Most noticeably the choice and perception of blinds. Fortunately blinds are no longer seen as something you would only expect to see over your Dentists shoulder. The fact that blinds are both functional and decorative has been fundamental in the huge increase in their popularity.  

If you could change one thing about the industry, what would it be? 
I think it’s tragic that vertical blinds, which are still one of the best light control products around, should be sold so cheaply. It’s not that there are inexpensive blinds available to the public, it is the effect that price conditioning has on those that are buying them. Let’s not forget that what we sell are made to measure products.

How do you unwind away from work?
My family and I love to walk so most weekends we take some time out and either visit the local countryside or spend time at the beach. Besides this I have a passion for cooking and gardening although I don’t see myself opening an organic restaurant just yet.
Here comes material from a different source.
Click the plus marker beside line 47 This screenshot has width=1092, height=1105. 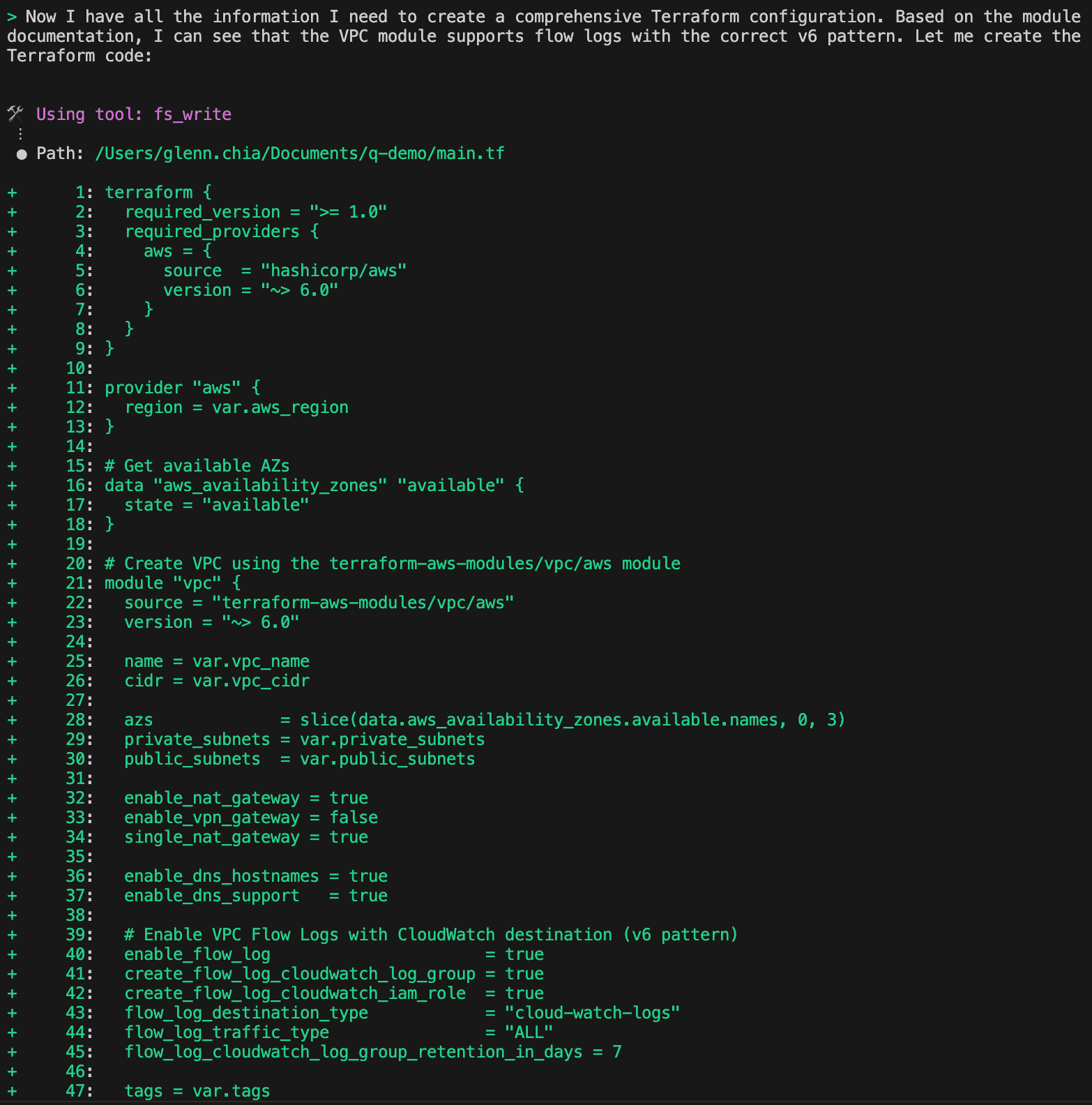(12, 1091)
Who do you most admire in business? 
I’m fascinated by the sheer variety of personalities that have found success in business but If I have to pick one individual it would be the late Sir John Harvey Jones. If ever there was a man that talked common sense when discussing business matters, it was he.

What is the best thing about your job?
To be involved at Rol-lite with such a great team of people in formulating plans, executing them and then watch them bear fruit is a truly satisfying experience.

What is your favourite pastime? 
Participating in my 6 year-old son’s upbringing. I can’t imagine anything being more fulfilling.

What do you think will be the future big changes for the industry?
I have travelled extensively whilst working within the window blind industry and It amazes me that, considering how many blinds are sold in the U.K how far behind we are in the use of motorisation by comparison with other countries. I think that the motorisation of interior blinds and a greater uptake of exterior products are likely to occur as the current global financial situation turns full circle.

What has been your worst business decision?
I can’t honestly say that I have experienced anything that would qualify for the title of worst business decision. Perhaps that’s because we never act in haste and the decisions I make personally are based on ideas and beliefs that have been thoroughly sounded out amongst my colleagues beforehand.

What has been your best business decision? 
 I think the decision to implement a company-wide replacement of the information technology being used by the company 12 months earlier than we had planned, ranks very highly where good business decisions are concerned.

‘Live to work’ or ‘work to live’?
I get an enormous amount of satisfaction from what I do during my working week but I would be lying if I didn’t say I work to live. The world’s a big place and life is short, there’s a lot I want to see and do before I slip off my mortal coil.

Is there still room for innovation in terms of product offering?
Of course there is. Our creativeness and initiative are what separates us from the rest of the animal kingdom. You only have to look at the opportunities generated by global warming and our increasing need to save energy to visualise where our industry will eventually have to go.